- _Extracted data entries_
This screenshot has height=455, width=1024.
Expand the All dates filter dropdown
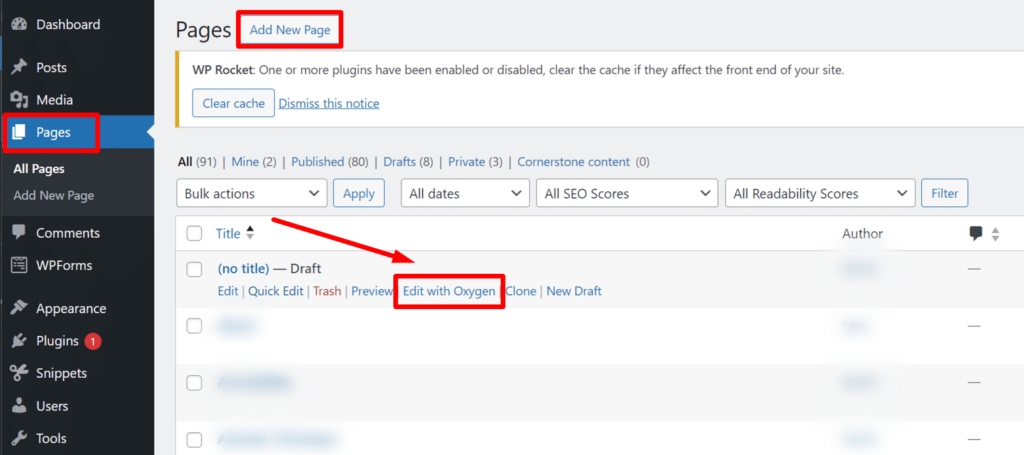[x=465, y=193]
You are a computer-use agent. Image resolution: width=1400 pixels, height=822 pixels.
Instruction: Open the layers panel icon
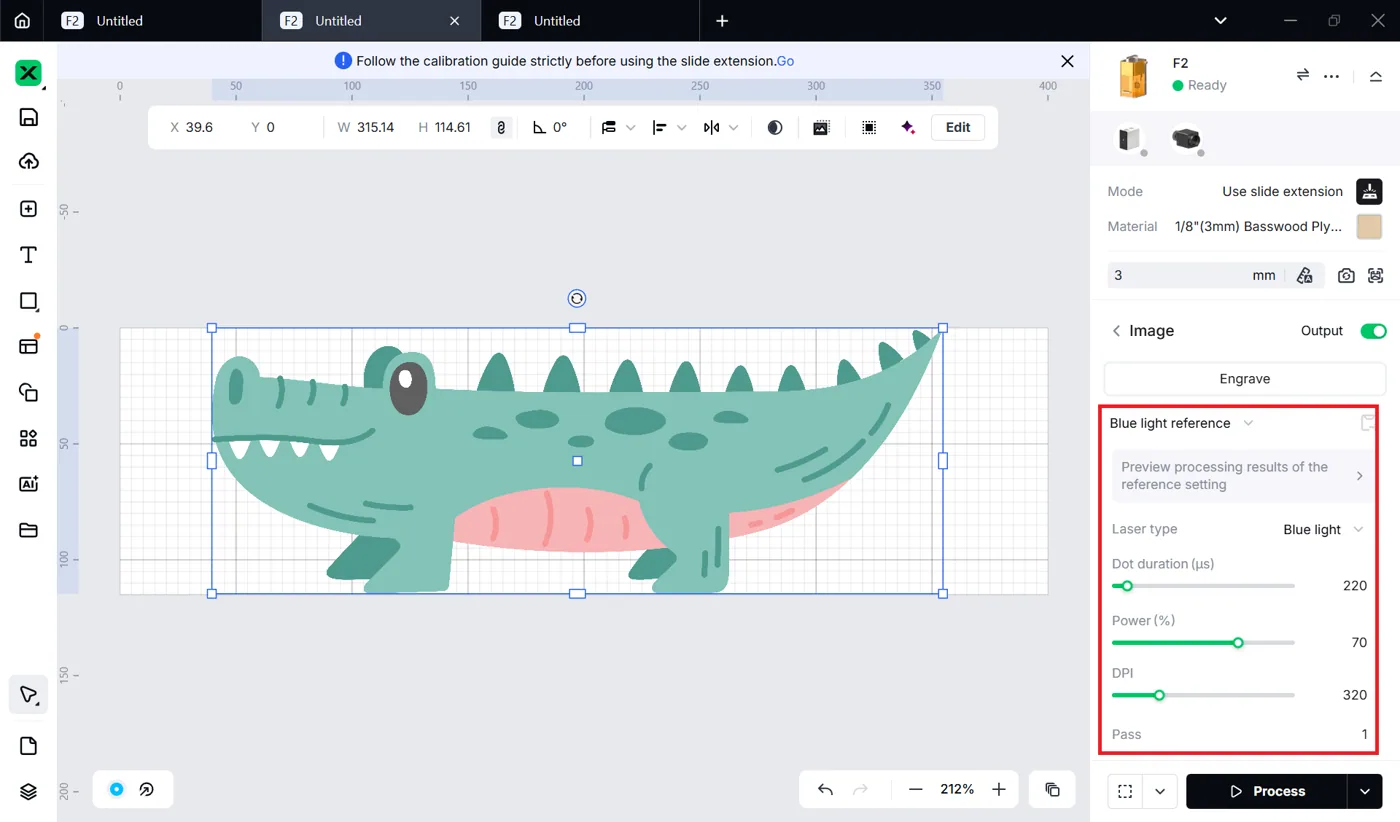coord(29,791)
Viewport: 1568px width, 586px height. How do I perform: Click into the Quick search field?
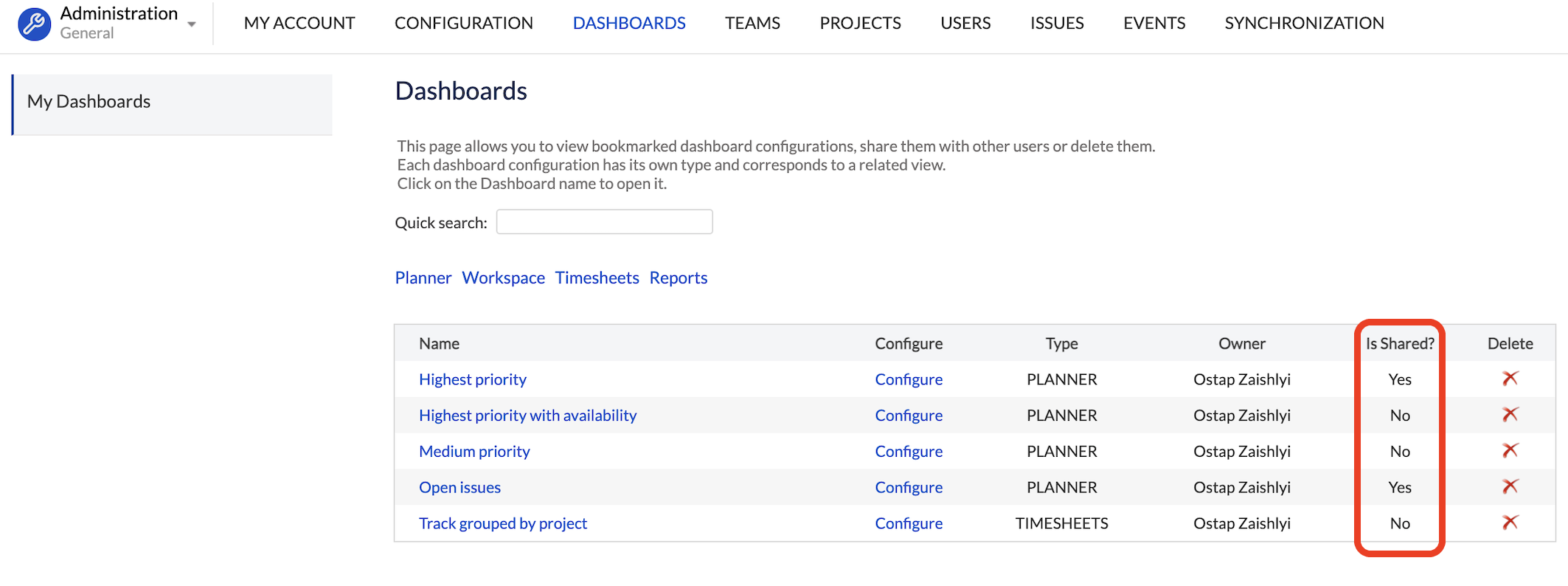(x=604, y=222)
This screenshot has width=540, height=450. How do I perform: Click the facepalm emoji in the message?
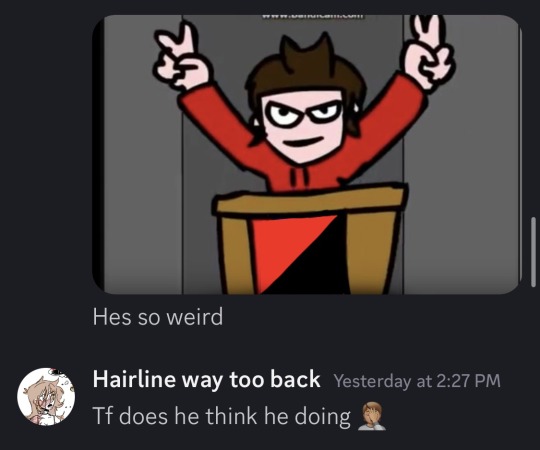point(372,416)
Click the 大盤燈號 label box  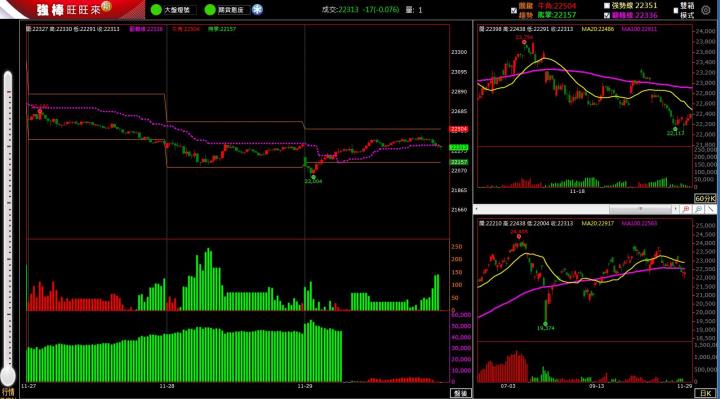click(180, 10)
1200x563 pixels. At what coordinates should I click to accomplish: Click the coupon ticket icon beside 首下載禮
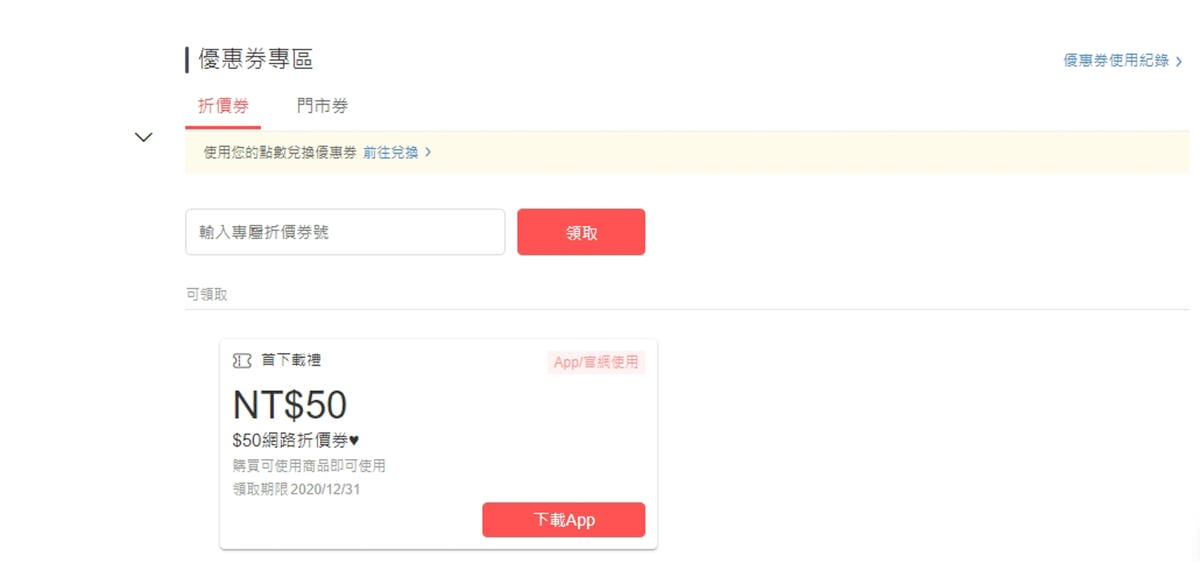[242, 360]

- _WHAT THE EXERCISE ASKS_
Retype, word for word, the line containing "1200x563 pixels. At" and each line after it through the end of the data, leaving any picture out.

- _RESPONSE_
1200x563 pixels. At what coordinates should I click to accomplish: Click the coupon ticket icon beside 首下載禮
[242, 360]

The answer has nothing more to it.